● Your instructions
Repeat each entry verbatim.

● Task material
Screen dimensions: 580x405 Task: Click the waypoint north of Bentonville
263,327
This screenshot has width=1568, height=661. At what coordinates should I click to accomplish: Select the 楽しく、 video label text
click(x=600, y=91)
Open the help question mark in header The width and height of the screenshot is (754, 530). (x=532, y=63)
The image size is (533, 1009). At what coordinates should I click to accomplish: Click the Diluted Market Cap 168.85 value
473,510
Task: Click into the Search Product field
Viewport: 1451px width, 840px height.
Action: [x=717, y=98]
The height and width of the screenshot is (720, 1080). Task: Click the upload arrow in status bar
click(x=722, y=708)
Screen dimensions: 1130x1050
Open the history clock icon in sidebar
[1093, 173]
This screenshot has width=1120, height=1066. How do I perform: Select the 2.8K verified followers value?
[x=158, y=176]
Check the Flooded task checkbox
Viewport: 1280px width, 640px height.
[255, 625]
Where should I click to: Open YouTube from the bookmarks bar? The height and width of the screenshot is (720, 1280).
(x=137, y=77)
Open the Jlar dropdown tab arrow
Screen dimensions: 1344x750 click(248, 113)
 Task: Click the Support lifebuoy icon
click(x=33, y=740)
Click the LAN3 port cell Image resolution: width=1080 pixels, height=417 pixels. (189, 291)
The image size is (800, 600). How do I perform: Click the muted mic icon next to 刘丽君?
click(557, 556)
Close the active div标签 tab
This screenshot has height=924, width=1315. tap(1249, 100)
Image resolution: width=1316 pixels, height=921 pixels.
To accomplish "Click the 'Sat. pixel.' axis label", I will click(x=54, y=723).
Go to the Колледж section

● Completed exercise
Screen dimensions: 580x405 Task: Click the waypoint north of Bentonville
263,327
This screenshot has width=1568, height=661. At what coordinates should I click to accomplish: Select the 楽しく、 video label text
click(x=600, y=91)
Open the help question mark in header The width and height of the screenshot is (754, 530). (x=532, y=63)
The image size is (533, 1009). At what coordinates should I click to accomplish: Click the Diluted Market Cap 168.85 value
473,510
Task: Click into the Search Product field
Viewport: 1451px width, 840px height.
Action: [x=717, y=98]
The height and width of the screenshot is (720, 1080). Task: Click the upload arrow in status bar
click(x=722, y=708)
Screen dimensions: 1130x1050
Open the history clock icon in sidebar
[1093, 173]
This screenshot has width=1120, height=1066. How do I perform: Select the 2.8K verified followers value?
[x=158, y=176]
Check the Flooded task checkbox
Viewport: 1280px width, 640px height.
[255, 625]
Where should I click to: Open YouTube from the bookmarks bar? The height and width of the screenshot is (720, 1280).
(x=137, y=77)
Open the Jlar dropdown tab arrow
Screen dimensions: 1344x750 click(248, 113)
 Task: Click the Support lifebuoy icon
click(x=33, y=740)
Click the LAN3 port cell Image resolution: width=1080 pixels, height=417 pixels. (189, 291)
The image size is (800, 600). How do I perform: Click the muted mic icon next to 刘丽君?
click(557, 556)
Close the active div标签 tab
This screenshot has height=924, width=1315. tap(1249, 100)
Image resolution: width=1316 pixels, height=921 pixels.
To accomplish "Click the 'Sat. pixel.' axis label", I will click(x=54, y=723).
Go to the Колледж section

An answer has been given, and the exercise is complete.